Taking Action – the People Rising

We have seen a map of a cruel world. We have seen many creative strategies that can act as needles. But in the end it is people’s action that will make the difference.

I would like to share with you seven action areas that can help to develop our strength to make the transformation.

Firstly, think Power and Politics – understanding the nature and structure of power and politics in our society, know how decisions are reached and fully utilise the pressures that make politics work for you.

Secondly, think Multiplying Leadership – we have to create not just more followers but more leaders especially among women and youth.

Thirdly, think Lateral – link with other groups – mass media, women, ecology, youth and religious groups. Such alliances make powerful synergy.

Fourthly, think Everywhere – encourage the proliferation of autonomous self-reliant groups at all levels and all places. Little victories have a way of creeping up to become national revolutions.

Fifthly, think Action – there must be a constant stream of simple, high profile, do-able activities that must be specific and have visible targets.

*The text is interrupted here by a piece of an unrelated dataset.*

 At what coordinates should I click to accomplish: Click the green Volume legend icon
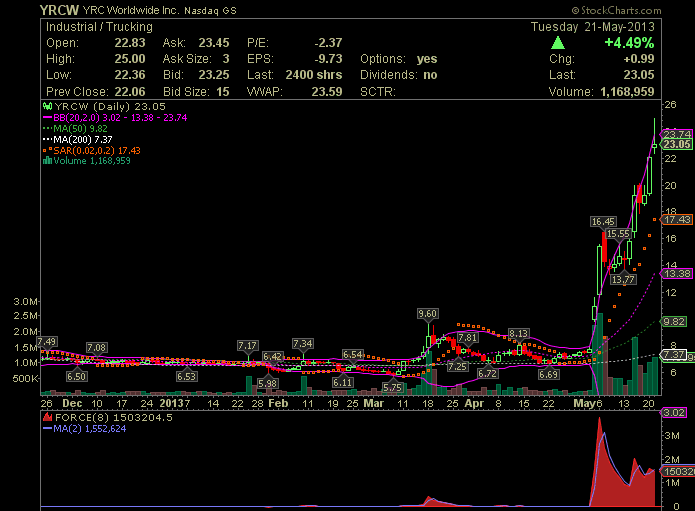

Sixthly, think Structural – look at the root cause of the problems, not just at the symptoms.

There is a story I would like to share that helps us to remember this:

A man sees a baby drowning in a river, jumps in and saves the baby. As he is bringing the baby ashore, he sees another baby floating down the river and he rushes in to save the second one. And then he sees a third, a fourth, and a fifth, he is busy saving the drowning babies that he has had not time to look up the river to see the person throwing the baby into the water.

Seventhly, think Long Term – social problems are not going to disappear easily or quickly. We have to build frameworks, institutions, resources and people who will ensure the stamina for a long struggle.

Conclusion – The Three “Peaces”

Mother earth or Gaia (pronounced GA-YAH) the Greek word for the planet, is a living, moving complexity.

We have ransacked Gaia, mother earth, in the name of development. We have raped Gaia many times over to satisfy our lust for materialism and sheer greed.

Today is appears to us as if Gaia, mother earth itself, is suffering from AIDS. It is as if her immune system are being devastated:

·         Her circulation systems - the water and air, are being poisoned.

·         Her lungs - the forests are being wantonly destroyed.

·         her skin - the ozone layer and soil are being seared and scraped.

All this devastation may go down the paths from which there may be no return.

Can we do something to reverse this madness, can we create a new paradigm of development and happiness that enable three kinds of peace?

·         Peace with ourselves

·         Peace with other people and

·         Peace with mother earth.

We can make these three kinds of peace, and we must. Little people doing little things in little places everywhere can change the world and make it happen. Let us work together and make it happen quicker.